I haven't been able to find on-the-internet evidence of said signage, but if anyone's seen it over there in Italy, do let us know.

I spoke to landlady Jacqui at The Dolphin, who also didn't know a great deal about the art's actual origins, merely that it was the best of the bunch that the pub was offered. "We were given a choice of several designs, and we chose this one. We didn't know it was from a game until it was pointed out to us afterwards, but we do now get a lot of comments about it."

The Dolphin is operated by Greene King, Britain's largest brewer and pub retailer. I've emailed its press office to see if they can shed some light on how the sign came into circulation, as an option for appropriately named public houses. As yet I've received no reply, but should they come back to me with anything pertinent, I'll update this entirely trivial story accordingly.

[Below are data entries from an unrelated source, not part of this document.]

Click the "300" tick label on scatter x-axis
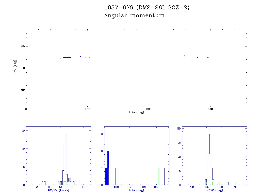Screen dimensions: 260x195 (210, 109)
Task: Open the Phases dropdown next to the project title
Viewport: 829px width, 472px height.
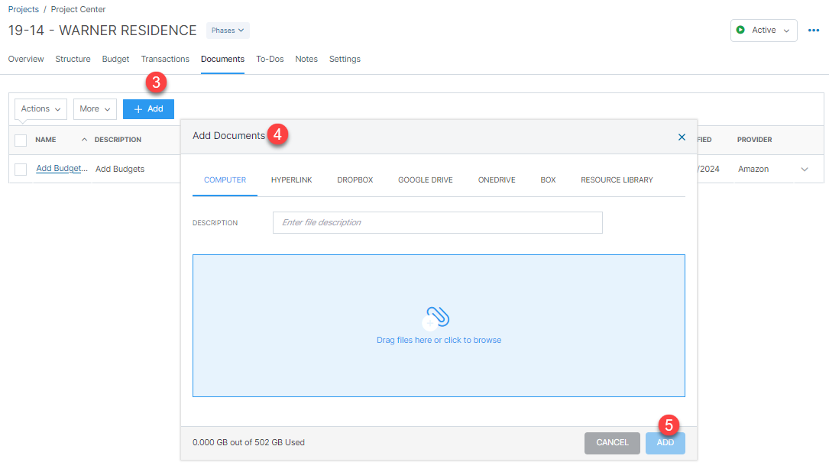Action: (227, 30)

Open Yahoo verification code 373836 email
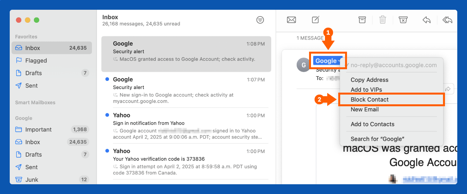coord(186,162)
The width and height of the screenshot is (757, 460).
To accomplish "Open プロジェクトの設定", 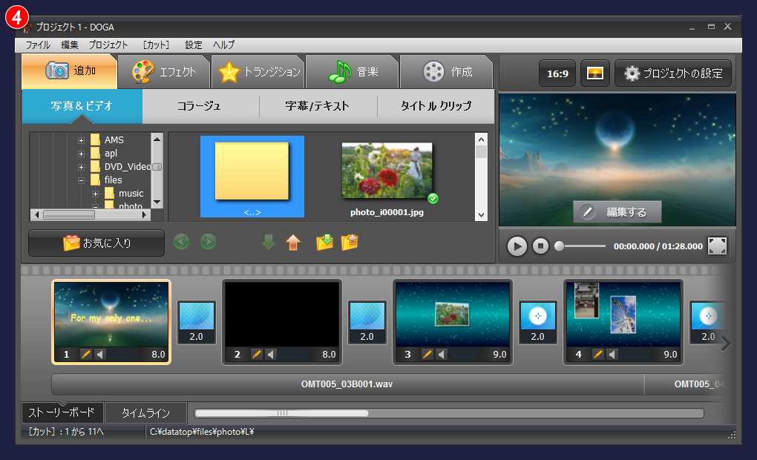I will coord(672,73).
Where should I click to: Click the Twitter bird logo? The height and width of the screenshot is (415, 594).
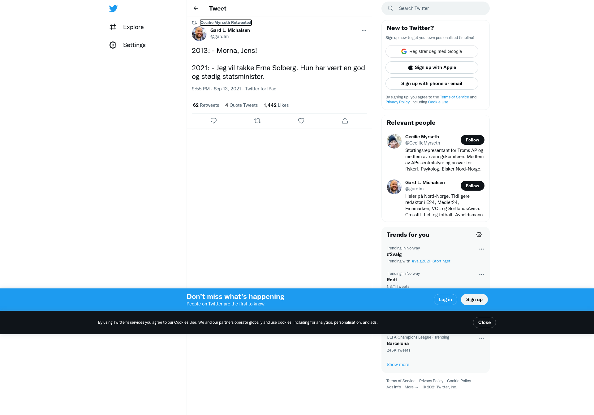pyautogui.click(x=113, y=8)
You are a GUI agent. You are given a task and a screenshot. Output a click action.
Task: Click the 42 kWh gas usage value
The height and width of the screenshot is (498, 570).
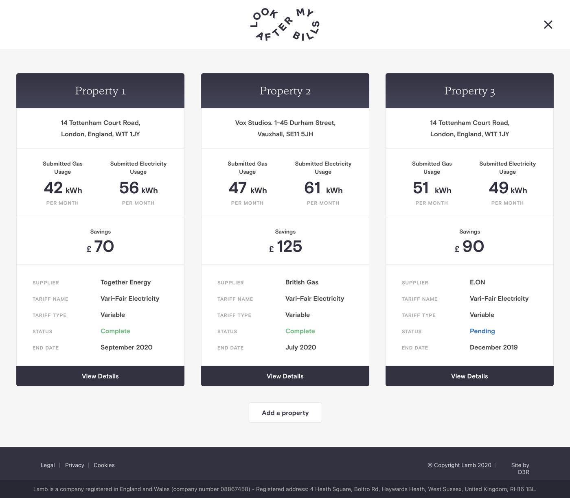tap(63, 188)
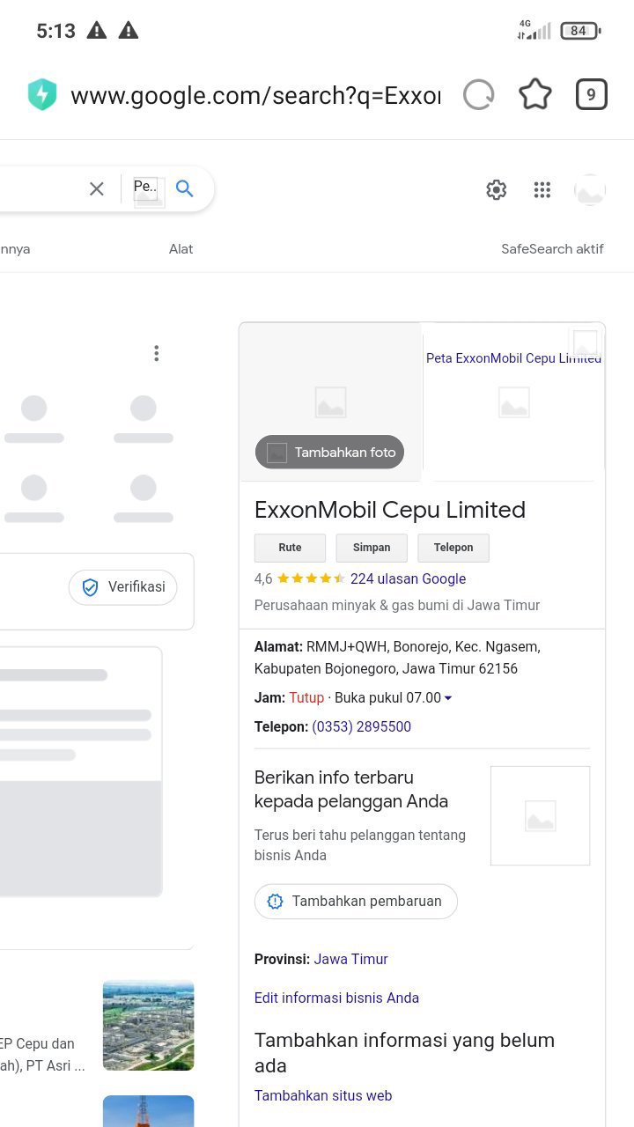Click the blue search magnifier icon

tap(185, 188)
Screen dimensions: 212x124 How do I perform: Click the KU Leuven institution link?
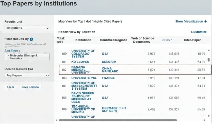coord(80,62)
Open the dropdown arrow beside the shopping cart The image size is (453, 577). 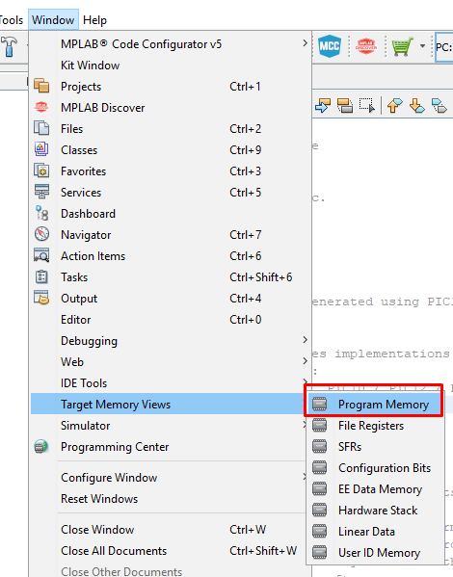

But it's not just Wallingford's Dolphin with the Ecco sign. The Dolphin Hotel in Plymouth also has the same leaping-from-the-water image, albeit against a simplified background. (You can see it in this photo on InPlymouth.com, and even clearer on Wikipedia.) The pub, housed in a lovely Grade II-listed building, is now run by Punch Taverns. I called up its manager, Darren, to see if he knew where the sign had come from.

"Honestly, I don't know," he told me. "I've been here three years, and it's been here all that time. I've asked Billy who works here, William Holmes his full name is, and he's been here 38 years—the pub's been in his family since 1902. But he can't remember how we came to have that sign. Maybe you could try the local paper, The Herald. They might have something about it in their archives."

You know, I think I'll leave the investigative stuff there—after all, this is just a pub sign. An interesting one, though—or, rather, at least a couple of them, as I suspect there must be more examples out there, across Britain and further afield. If you've seen one, give us a shout. Or just have a lovely drink and forget about it. Up to you.